Somebody threw a stone at the leaded windows.

This one missed, but not the next one, or many of the others that followed.

Nicolau Eimerich and Berenguer d’Eril rushed away from the windows. Arnau was still waiting for an answer from Francesca. Neither of them moved.

Several people started banging on the palace doors. A youth with a crossbow slung over his back climbed up the wall, cheered on by the crowd below. Others followed suit.

“That’s enough!” shouted one of the city councillors, trying to push the people away from the door. “Enough!” he said again. “Nobody is to attack without the city’s approval.”

The men stopped hammering on the door.

“Nobody can attack the building without an order from the councillors and the guild aldermen,” the official repeated.

The people nearest the door fell silent, and word ran through the square. The Virgin steadied, and silence fell throughout all the host. Everyone in the square was staring up at the six men who had scaled the palace walls; the first of them was already level with the smashed window of the tribunal chamber.

“Come down from there!” came the cry.

The five city councillors and the bastaix alderman, who was wearing the key to the Sacred Urn round his neck, all shouted at the locked palace door.

“Open in the name of the Barcelona host!”

“OPEN UP!” THE Inquisition’s envoy banged on the doors of the Jewry, which had been shut as the host approached. “Open up for the Inquisition!”

He had tried to reach the bishop’s palace, but all the streets leading to it were thronged with people. There was only one way to get there: by crossing the Jewish quarter, which ran alongside the palace. If he could do that, he might be able to send his master the message: the magistrate was not going to intervene.

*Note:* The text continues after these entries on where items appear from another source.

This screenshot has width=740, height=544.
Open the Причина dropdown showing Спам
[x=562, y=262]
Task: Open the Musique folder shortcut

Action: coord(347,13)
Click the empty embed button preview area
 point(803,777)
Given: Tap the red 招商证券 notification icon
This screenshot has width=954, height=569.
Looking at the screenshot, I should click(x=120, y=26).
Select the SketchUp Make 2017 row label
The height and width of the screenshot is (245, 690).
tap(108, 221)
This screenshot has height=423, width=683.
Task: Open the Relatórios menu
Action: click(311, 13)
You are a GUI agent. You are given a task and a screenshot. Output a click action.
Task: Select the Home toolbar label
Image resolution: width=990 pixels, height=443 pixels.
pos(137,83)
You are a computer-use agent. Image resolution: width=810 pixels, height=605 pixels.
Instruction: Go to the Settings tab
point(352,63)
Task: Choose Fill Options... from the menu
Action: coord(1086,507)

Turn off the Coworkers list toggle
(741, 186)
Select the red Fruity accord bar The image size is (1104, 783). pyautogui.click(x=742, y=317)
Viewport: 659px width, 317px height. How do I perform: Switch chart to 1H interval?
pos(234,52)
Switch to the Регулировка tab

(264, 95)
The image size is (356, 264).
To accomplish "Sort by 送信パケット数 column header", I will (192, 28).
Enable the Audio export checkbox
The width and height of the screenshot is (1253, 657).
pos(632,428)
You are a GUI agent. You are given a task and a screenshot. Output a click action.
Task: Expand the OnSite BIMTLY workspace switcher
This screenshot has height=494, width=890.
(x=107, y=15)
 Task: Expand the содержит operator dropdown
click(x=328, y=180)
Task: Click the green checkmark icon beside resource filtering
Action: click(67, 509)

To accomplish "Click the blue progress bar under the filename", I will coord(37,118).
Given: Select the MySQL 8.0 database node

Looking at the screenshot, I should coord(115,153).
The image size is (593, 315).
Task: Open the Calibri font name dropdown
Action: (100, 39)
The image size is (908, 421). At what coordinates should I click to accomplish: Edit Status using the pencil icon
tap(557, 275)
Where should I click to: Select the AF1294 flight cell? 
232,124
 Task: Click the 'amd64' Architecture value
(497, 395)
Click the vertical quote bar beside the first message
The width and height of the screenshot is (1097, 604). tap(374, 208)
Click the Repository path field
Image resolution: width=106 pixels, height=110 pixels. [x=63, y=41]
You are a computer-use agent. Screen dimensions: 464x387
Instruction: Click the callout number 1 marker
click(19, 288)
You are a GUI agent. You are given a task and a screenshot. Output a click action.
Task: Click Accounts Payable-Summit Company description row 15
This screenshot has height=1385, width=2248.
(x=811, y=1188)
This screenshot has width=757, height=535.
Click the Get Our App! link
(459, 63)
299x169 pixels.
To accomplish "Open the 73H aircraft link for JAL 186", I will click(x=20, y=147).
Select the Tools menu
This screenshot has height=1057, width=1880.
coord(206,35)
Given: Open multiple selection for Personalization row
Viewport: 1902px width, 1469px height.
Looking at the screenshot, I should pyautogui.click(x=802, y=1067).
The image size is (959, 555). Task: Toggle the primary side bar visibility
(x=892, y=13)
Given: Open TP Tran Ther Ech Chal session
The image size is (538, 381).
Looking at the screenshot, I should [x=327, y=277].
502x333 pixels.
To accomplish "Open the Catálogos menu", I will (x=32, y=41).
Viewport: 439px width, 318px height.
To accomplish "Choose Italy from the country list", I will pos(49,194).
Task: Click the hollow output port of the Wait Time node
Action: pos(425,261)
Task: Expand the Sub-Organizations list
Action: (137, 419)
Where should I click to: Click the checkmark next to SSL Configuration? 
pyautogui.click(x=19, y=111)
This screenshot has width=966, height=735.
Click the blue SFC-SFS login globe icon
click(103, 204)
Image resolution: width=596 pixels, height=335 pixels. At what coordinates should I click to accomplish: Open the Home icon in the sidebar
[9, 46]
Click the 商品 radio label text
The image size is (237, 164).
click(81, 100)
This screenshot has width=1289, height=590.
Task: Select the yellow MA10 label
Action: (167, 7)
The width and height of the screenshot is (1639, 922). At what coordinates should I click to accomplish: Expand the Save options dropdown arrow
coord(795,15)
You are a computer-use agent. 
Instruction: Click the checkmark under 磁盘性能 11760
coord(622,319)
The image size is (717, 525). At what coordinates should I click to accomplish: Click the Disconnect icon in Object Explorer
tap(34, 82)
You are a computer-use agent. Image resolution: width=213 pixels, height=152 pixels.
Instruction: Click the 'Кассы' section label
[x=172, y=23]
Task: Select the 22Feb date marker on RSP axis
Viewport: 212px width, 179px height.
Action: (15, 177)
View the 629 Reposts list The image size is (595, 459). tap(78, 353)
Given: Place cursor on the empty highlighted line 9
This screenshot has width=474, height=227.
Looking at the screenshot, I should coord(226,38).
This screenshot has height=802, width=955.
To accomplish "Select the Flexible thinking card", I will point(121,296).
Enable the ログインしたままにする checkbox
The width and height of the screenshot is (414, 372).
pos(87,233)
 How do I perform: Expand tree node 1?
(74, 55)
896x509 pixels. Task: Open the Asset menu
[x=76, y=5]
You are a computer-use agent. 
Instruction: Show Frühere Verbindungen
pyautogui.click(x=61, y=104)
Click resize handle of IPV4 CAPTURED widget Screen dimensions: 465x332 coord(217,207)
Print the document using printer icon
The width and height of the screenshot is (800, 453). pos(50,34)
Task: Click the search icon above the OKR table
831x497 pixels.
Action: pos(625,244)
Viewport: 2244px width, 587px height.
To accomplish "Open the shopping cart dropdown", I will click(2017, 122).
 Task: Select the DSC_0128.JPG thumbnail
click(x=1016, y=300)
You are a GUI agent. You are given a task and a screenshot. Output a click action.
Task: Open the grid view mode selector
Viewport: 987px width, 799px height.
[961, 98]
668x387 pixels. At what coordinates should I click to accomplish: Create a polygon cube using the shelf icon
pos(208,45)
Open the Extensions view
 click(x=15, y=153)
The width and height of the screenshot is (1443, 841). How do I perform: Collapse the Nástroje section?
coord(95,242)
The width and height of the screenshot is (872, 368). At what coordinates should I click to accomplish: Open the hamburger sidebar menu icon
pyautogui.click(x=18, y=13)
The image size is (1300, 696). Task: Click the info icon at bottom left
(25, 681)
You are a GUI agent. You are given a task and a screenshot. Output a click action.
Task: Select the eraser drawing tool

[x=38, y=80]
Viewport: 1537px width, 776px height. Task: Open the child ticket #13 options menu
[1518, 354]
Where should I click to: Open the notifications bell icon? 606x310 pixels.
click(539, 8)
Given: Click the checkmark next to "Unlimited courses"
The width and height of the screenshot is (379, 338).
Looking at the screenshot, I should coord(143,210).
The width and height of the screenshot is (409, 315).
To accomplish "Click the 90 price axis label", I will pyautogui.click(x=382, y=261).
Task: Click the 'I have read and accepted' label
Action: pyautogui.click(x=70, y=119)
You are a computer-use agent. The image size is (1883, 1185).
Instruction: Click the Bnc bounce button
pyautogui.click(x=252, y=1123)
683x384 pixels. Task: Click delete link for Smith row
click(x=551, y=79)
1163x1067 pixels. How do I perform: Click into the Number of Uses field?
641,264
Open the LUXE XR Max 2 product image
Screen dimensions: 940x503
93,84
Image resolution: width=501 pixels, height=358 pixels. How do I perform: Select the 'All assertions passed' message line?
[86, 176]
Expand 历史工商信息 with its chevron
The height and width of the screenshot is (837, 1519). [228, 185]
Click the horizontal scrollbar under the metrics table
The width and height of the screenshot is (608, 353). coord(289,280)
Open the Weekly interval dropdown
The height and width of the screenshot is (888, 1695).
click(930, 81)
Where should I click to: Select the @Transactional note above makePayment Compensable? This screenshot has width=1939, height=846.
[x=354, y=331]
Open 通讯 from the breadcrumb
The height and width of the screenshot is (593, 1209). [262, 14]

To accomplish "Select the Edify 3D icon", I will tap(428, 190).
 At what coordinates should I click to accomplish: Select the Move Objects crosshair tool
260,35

NICOLAU AND BERENGUER were still in the tribunal chamber when they heard the news: the king’s soldiers would not come to their defense, and the Barcelona host was threatening to assault the palace if they did not let them in.

“What do they want?”

The guard looked toward Arnau.

“They want the consul of the sea set free.”

Nicolau went up to Arnau until their faces were almost touching.

“How dare they!” he spat. Then he turned on his heel and sat down again behind the tribunal bench. Bishop Berenguer went with him. “Let them in,” ordered Nicolau.

To set the consul of the sea free; Arnau straightened up as much as his enfeebled condition would allow. Ever since her son had asked her his question, Francesca had been staring blindly in front of her. “‘Consul of the sea.’ I’m that person,” Arnau’s steady gaze told Nicolau.

The five city councillors and the bastaix alderman burst into the tribunal. Behind them, trying to go unnoticed, came Guillem, who had asked the bastaixos for permission to enter with them. He remained at the door while the other six, weapons drawn, faced Nicolau. One of the councillors stepped forward.

“What—” Nicolau started to say.

“The Barcelona host,” cut in the councillor, raising his voice above the inquisitor’s, “orders you to hand over Arnau Estanyol, consul of the sea.”

“You presume to give orders to the Inquisition?” asked Nicolau.

The councillor did not flinch. “For a second time,” he warned, “the host orders you to hand over the consul of the sea of Barcelona.”

Nicolau blustered, and turned to the bishop for support.